An Eddie the Eagle erinnere ich mich gut. Grieselige Bilder im Fernsehen, Begeisterung auf den Rängen, gewinnendes Lächeln im Gesicht, Glasbausteine auf der Nase und ja, der Schnurrbart. Er sah aus, wie man sich im Vor-Internet-Zeitalter den typischen Briten vorstellte; so ein wenig wie Terry-Thomas in Die tollkühnen Männer in ihren fliegenden Kisten. Tollkühn war, was „Eddie“ Edwards da ablieferte und viel gefährlicher, als es die Bilder von vermeintlich federleicht dahinschwebenden Skispringern vermittelten. Er stand für den olympischen Gedanken, daß alleine die Teilnahme schon alle Mühen lohnt. Edwards‘ Olympia-Kampagne war als haarsträubend zu bezeichnen. Einen einzigen Coach wie im Film gab es nicht. Hugh Chapman in der Rolle des Trainers wurde womöglich als Vehikel für den internationalen Vertrieb installiert. Siehe auch das Filmplakat; dort steht Chapman VOR Taron Egerton (??). Letzterem gebührt aber großes Lob für seine sehr glaubwürdige Darstellung des vierschrötigen Briten bis hin zu dessen etwas eigentümlicher Mimik, ohne dabei jedoch wie eine Karikatur zu wirken. 'Hat mir sehr gefallen.

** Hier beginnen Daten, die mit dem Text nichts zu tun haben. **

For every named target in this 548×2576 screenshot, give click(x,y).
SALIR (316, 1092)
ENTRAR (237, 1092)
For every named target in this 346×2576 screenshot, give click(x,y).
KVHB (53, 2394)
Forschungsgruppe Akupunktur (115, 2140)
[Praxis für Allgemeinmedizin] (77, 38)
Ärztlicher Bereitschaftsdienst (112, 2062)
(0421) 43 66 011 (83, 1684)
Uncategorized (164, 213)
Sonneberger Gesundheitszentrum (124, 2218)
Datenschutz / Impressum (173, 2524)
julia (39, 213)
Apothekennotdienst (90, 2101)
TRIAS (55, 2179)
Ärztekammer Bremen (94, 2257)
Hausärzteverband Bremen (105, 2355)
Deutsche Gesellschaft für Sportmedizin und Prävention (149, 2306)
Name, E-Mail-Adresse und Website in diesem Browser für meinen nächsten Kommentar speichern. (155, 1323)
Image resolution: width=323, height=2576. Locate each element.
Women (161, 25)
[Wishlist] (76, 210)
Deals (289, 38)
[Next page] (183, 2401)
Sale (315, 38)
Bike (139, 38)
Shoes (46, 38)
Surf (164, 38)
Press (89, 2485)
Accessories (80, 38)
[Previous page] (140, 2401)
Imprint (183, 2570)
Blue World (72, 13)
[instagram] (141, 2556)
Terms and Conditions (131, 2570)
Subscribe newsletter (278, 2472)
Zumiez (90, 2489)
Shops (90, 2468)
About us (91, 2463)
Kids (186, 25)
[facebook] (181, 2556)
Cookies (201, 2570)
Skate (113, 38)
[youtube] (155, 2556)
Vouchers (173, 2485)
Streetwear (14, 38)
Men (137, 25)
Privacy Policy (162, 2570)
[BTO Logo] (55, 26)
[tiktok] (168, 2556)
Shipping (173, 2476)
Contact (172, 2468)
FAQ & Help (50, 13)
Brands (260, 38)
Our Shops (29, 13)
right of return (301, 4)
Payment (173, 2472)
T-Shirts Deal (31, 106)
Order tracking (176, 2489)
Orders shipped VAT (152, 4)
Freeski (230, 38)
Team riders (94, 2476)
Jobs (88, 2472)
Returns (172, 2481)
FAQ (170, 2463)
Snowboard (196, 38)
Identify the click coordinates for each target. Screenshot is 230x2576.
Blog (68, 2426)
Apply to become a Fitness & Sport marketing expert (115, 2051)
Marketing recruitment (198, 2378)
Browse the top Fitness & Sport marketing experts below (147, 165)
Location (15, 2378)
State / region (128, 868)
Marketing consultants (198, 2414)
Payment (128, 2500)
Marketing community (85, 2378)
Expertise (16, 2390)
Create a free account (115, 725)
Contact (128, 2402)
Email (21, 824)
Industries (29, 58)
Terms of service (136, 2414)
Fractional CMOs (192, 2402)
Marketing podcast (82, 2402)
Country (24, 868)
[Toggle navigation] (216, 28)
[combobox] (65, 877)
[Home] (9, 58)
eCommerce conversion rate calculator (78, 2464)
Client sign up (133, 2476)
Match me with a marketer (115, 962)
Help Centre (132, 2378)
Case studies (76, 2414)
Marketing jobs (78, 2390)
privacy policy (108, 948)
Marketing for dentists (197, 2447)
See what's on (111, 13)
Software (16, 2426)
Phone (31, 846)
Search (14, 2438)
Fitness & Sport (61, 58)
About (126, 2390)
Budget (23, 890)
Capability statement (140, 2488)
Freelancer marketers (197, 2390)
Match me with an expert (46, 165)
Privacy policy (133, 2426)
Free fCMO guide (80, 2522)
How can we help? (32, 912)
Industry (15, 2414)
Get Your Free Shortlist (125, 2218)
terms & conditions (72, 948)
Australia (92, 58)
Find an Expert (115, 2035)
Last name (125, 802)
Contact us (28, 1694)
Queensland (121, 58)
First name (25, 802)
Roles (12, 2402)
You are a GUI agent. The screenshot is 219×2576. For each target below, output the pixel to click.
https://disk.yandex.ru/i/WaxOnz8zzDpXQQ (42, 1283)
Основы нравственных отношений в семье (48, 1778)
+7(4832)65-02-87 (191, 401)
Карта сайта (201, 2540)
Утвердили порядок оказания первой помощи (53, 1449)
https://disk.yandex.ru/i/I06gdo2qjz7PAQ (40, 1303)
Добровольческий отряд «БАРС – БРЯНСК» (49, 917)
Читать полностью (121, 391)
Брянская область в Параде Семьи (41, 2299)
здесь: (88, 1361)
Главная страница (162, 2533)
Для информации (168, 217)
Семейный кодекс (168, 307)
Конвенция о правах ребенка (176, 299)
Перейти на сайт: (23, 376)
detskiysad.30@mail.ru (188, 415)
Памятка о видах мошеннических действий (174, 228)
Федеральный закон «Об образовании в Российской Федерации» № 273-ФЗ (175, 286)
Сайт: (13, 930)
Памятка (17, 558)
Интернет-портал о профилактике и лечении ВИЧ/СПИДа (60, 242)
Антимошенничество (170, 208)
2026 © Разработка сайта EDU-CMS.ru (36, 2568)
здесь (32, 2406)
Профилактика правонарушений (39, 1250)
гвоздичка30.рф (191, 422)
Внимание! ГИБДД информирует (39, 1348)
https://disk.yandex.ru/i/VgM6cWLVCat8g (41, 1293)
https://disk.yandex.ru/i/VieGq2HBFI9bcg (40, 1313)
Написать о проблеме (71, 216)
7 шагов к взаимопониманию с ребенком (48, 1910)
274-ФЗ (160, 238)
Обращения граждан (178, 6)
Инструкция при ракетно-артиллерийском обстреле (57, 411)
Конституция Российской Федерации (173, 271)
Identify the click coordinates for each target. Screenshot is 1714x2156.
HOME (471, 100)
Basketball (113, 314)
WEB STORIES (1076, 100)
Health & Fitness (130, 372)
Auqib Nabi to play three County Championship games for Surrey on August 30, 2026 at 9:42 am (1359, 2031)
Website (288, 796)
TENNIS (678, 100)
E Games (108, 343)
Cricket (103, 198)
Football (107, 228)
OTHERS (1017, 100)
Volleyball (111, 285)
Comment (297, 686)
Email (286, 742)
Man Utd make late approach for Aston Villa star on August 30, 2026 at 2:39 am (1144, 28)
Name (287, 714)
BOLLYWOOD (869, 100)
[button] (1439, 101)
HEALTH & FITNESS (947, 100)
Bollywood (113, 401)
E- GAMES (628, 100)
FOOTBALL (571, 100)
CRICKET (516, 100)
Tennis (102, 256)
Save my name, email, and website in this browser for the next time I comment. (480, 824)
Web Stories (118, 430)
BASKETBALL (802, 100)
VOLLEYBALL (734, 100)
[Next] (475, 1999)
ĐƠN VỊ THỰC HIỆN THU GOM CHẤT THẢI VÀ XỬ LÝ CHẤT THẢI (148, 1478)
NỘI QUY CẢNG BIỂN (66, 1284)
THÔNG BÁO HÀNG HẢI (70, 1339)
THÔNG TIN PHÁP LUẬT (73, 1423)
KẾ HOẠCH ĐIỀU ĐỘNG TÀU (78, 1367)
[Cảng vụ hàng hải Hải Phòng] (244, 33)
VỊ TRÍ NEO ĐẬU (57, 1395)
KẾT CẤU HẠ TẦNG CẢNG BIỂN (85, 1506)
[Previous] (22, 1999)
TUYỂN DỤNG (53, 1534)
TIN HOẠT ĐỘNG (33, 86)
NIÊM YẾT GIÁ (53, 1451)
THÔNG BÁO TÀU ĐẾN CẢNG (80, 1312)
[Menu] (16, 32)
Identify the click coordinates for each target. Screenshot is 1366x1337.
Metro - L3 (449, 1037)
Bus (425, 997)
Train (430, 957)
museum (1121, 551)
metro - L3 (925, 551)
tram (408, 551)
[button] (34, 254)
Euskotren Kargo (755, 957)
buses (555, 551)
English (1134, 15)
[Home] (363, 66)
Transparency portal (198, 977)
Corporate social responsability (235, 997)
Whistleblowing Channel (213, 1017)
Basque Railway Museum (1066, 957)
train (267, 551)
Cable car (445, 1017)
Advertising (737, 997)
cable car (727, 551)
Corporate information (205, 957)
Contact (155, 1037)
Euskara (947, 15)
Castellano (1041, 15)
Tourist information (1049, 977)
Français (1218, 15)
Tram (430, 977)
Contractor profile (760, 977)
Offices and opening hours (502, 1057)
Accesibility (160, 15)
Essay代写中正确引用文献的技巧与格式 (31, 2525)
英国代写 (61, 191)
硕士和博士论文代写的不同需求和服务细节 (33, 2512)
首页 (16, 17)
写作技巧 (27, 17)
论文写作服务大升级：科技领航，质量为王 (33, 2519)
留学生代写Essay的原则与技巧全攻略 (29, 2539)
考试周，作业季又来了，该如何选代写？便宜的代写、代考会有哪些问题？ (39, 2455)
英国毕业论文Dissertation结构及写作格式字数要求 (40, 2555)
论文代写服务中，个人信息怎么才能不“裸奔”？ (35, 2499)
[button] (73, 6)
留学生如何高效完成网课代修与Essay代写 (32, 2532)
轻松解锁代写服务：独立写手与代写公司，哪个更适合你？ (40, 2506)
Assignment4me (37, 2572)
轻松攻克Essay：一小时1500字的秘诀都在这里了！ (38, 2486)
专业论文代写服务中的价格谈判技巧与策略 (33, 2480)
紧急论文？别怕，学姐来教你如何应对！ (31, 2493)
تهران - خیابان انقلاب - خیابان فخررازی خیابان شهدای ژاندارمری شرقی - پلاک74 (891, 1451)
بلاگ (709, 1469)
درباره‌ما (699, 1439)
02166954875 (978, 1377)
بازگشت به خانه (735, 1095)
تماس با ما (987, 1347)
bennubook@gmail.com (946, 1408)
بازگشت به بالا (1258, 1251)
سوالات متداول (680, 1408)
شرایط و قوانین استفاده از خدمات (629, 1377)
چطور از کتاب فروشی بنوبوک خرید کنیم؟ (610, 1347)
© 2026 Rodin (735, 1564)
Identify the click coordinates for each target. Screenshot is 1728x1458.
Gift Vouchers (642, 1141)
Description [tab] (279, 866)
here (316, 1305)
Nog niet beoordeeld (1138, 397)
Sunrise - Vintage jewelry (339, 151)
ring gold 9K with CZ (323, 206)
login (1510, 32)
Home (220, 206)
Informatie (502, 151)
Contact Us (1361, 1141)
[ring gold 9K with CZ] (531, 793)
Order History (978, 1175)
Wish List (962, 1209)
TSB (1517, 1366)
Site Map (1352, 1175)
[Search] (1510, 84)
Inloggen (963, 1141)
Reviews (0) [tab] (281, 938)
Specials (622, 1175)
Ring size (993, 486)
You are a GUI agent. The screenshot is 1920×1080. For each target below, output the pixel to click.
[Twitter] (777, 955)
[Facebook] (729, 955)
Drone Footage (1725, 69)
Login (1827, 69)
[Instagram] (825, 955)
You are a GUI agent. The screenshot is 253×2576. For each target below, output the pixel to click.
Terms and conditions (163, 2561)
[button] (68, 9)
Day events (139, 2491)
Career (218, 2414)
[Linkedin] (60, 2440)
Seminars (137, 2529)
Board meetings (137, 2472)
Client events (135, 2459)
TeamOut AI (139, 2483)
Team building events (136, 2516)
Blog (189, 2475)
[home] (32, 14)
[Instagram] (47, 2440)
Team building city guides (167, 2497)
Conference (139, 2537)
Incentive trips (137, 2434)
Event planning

Regisseur Fletcher bringt hier mit Stilmitteln wie typischen Schriftsätzen auf den Zwischentiteln und dem sehr gelungen instrumentierten Soundtrack 80er-Feeling auf die Leinwand. Und wenn sich Eddie schließlich in die Tiefe stürzt, stockt einem der Atem. Ganz groß inszeniert. Da Triumph und Niederlage bei ihm ganz nah beieinander liegen, ist das ganze Ensemble gefordert, wenn die Kamera dann die wechselnden Reaktionen in ihren Gesichtern abfilmt. Eine sehr schöne Passage; 'muß man als Schauspieler so erstmal hinkriegen. Ist der Film in seiner Dramaturgie sicherlich vorhersehbar, so ragt er aufgrund seines Gesamtmixes aus der Masse vergleichbarer Werke hervor. 'Kann man gucken!